Supplied information below:

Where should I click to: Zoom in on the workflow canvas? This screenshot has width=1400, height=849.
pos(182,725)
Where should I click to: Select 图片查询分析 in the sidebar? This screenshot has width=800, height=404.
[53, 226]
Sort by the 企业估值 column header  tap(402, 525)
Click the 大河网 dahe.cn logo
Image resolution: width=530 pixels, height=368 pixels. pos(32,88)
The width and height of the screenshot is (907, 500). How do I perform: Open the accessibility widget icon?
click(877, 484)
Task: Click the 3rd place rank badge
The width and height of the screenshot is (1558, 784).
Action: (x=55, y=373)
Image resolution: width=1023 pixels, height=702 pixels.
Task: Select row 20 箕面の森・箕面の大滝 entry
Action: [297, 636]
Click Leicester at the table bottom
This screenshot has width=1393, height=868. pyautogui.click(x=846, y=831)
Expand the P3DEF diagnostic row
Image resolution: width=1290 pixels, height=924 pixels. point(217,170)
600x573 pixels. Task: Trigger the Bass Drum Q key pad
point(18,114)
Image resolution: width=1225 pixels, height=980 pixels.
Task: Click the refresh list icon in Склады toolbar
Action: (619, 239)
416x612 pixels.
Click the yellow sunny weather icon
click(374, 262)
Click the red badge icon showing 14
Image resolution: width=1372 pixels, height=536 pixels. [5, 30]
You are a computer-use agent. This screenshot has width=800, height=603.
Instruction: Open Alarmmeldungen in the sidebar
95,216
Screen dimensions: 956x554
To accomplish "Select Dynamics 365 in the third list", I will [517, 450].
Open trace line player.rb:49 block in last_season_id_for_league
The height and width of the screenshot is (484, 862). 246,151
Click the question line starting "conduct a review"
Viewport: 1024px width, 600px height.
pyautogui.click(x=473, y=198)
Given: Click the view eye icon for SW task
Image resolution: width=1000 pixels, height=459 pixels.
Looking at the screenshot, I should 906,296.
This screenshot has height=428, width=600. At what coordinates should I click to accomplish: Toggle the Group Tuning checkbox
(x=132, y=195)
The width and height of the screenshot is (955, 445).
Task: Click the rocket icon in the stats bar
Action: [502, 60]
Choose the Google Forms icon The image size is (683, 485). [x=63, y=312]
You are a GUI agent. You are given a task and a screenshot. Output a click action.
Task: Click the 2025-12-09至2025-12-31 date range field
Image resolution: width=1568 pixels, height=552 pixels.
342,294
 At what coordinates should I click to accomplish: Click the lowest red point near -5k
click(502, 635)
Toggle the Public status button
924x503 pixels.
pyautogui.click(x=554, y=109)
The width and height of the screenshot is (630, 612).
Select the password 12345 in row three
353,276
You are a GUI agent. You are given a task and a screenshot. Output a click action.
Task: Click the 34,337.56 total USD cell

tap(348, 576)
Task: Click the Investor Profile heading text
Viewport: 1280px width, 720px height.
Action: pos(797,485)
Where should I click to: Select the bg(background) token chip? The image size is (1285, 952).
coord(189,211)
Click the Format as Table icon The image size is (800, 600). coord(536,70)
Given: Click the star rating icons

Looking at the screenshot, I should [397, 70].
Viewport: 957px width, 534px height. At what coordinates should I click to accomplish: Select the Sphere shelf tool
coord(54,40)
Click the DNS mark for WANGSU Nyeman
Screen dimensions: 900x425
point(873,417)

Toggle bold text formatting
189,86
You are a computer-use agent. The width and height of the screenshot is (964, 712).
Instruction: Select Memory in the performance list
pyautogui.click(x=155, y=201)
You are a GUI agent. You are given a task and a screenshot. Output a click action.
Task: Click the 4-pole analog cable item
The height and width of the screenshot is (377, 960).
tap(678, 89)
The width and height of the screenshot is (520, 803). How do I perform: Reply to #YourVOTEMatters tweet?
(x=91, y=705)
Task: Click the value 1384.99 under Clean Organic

End of Supplied information.

▸ **What the exercise asks**: Work out how many lines contain the word "computer" in the records, and answer with the number only.

▸ **Solution for this exercise**: 2